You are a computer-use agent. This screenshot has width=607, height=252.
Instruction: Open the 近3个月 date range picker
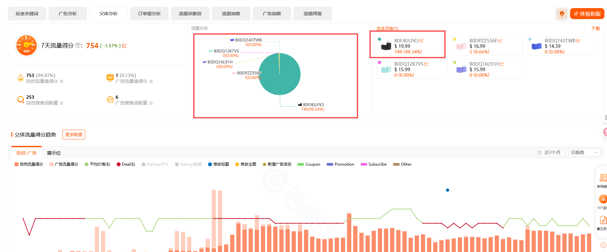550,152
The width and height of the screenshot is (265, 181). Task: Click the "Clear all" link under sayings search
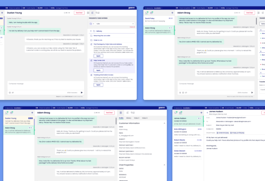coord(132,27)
---------------
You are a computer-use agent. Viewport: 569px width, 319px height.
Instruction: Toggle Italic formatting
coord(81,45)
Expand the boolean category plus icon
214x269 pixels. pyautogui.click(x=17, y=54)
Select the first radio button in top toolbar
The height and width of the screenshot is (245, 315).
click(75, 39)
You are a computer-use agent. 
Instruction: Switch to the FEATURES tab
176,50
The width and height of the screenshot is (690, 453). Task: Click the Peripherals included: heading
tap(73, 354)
---------------
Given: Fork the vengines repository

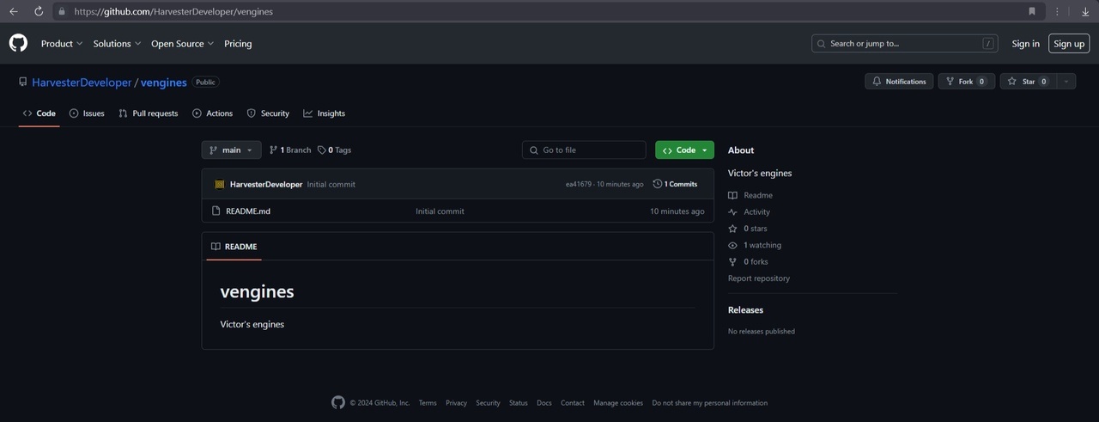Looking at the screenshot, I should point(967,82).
---------------
● Task directions: Your task is to find every line above containing the word "computer" and copy it.

● Exercise output:
You are a computer-use agent. This screenshot has width=607, height=252.
You are a computer-use agent. Viewport: 569px width, 319px height.
You are a computer-use agent. 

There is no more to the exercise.